Lo eterno y lo efímero
Ciudad nuestra de cada día que va acomodándose entre lo eterno y lo efímero, entre lo vacío y lo significante, entre los apellidos y sus apariencias oligárquicas, entre las sombras decrépitas de casas solariegas y espejos que distorsionan nuestras imágenes impidiendo que nos enteremos quiénes viven escondidos por los reflejos de los barrios residenciales, de los cuales solamente conocemos las puertas de servicio y los vulgares ademanes de los dueños de casas que poseen las claves secretas del éxito mundano. Ciudad nuestra, elegida por mi familia para echar nuestras pocas raíces y cultivar nuestras vidas. Ciudad nuestra, déjanos caer en la tentación de amarte por sobre todos tus defectos y virtudes y no nos perdones si alguna noche olvidamos pensar en ti mientras disfrutamos de una larga e insomne trasnochada.

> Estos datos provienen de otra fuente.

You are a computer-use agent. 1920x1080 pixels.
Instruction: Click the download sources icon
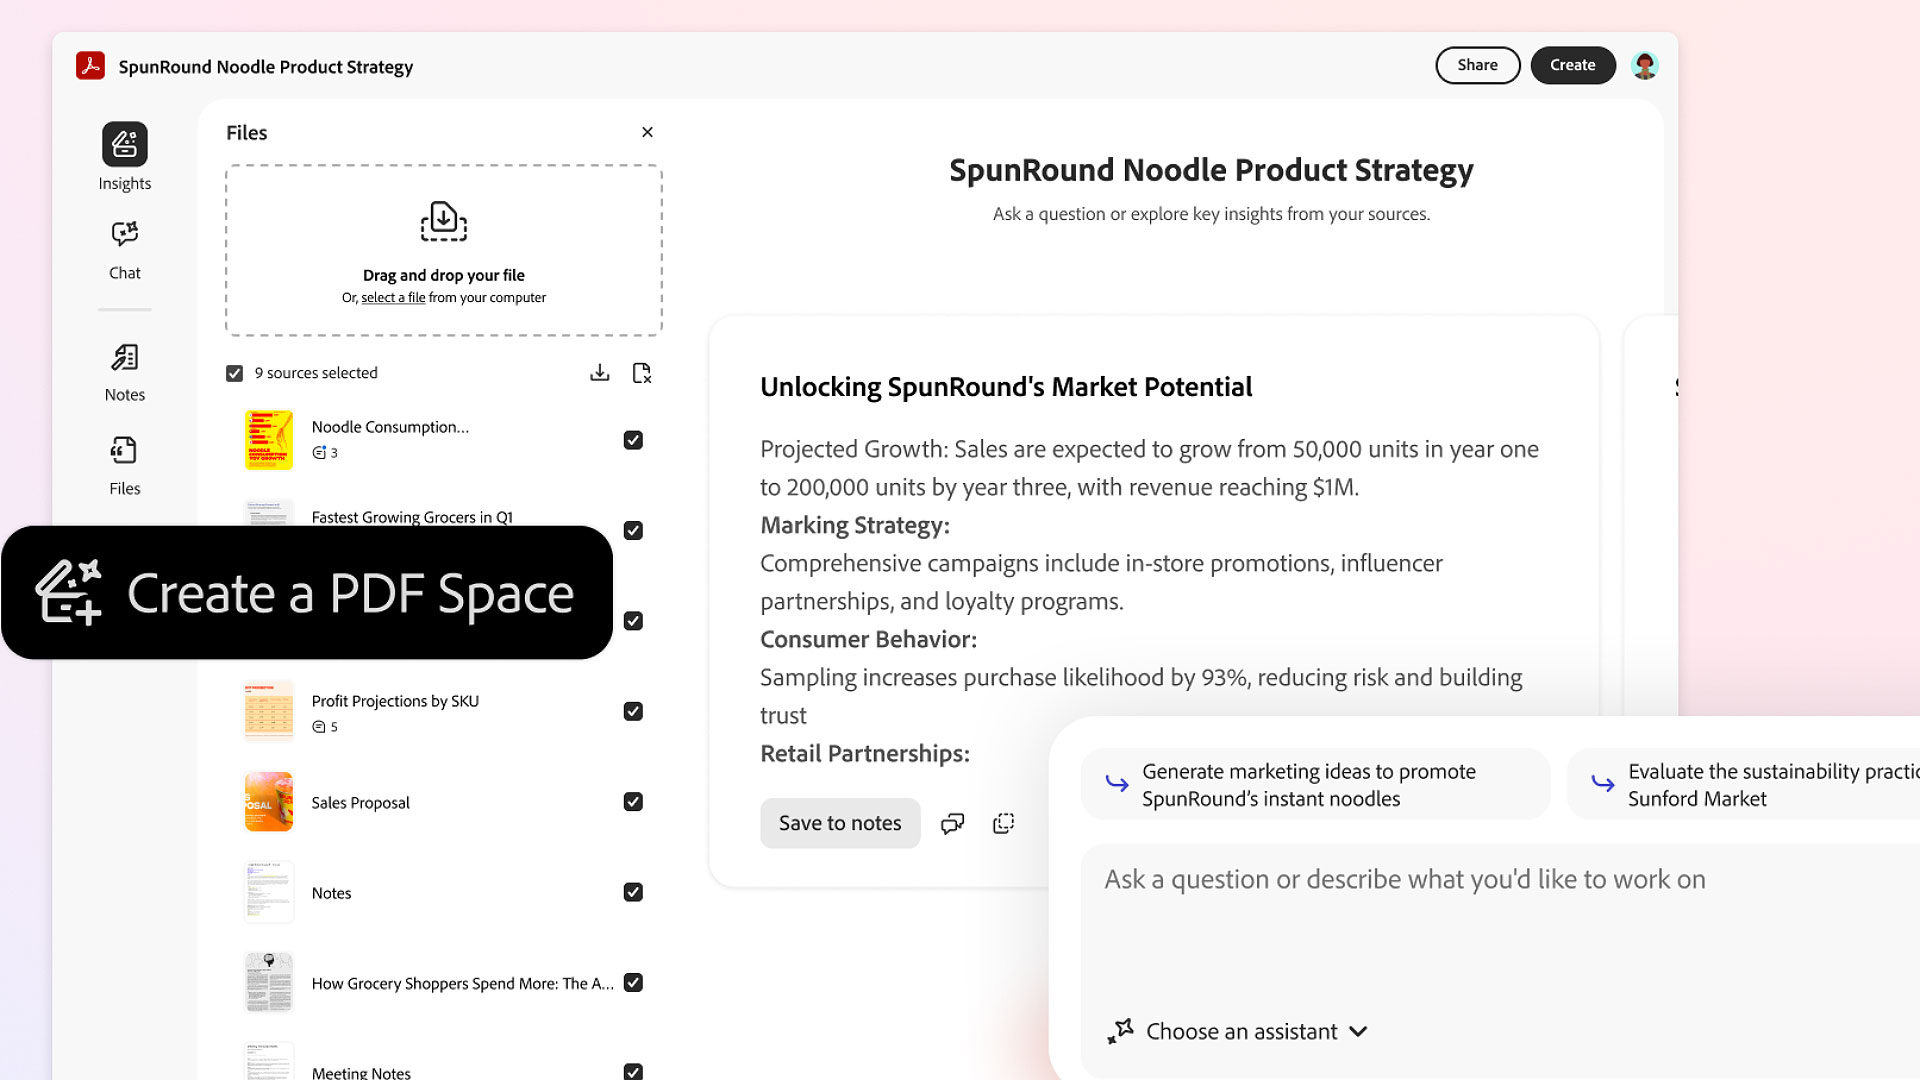600,373
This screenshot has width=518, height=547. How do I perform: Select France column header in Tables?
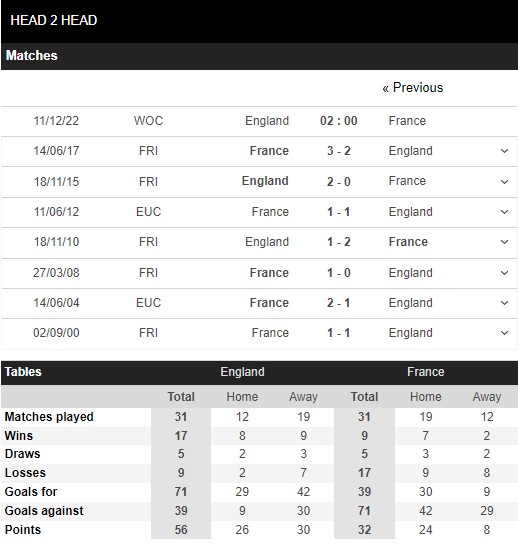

Ciudad de encuentros y desencuentros, ciudad de otros, de nosotros ni siquiera el ancho y ajeno horizonte que se pierde en el crepúsculo de los días. Tu nombre, ciudad de la Cruz, se repite como un buen augurio entre los que te aman, aun los que te malquieren, te invocan para conjurar la mala suerte. Así es, y no de otra manera, esta es una ciudad imposible de soñar, inconcebible para quienes no la conocen por dentro, hay que vivirla para imaginarla, hay que amarla para sentirla. Ciudad nueva con algo más de cuatro y medio siglos de edad, fundada en la llanura entre ríos y flores; joven y atrevida, coqueteándole al futuro amparada solamente en su citadino cuerpo; sin grandes monumentos arcanos que nos hablen de herencias majestuosas y sin pasado mítico, con muy poco que contar de los años anteriores a la conquista y al desencantamiento de este mágico territorio; con una historia fresca que empieza a interpretarse y a escribirse; por eso mismo espléndida y hospitalaria como un terreno fértil, dispuesto a dar sus frutos para quien los quiera cosechar. Esta ciudad es un cuaderno de estudiante en su primer día de clases, con sus páginas dispuestas a ser pobladas por garabatos y sueños. Tan igual y tan distinta a otras ciudades de este continente inacabado.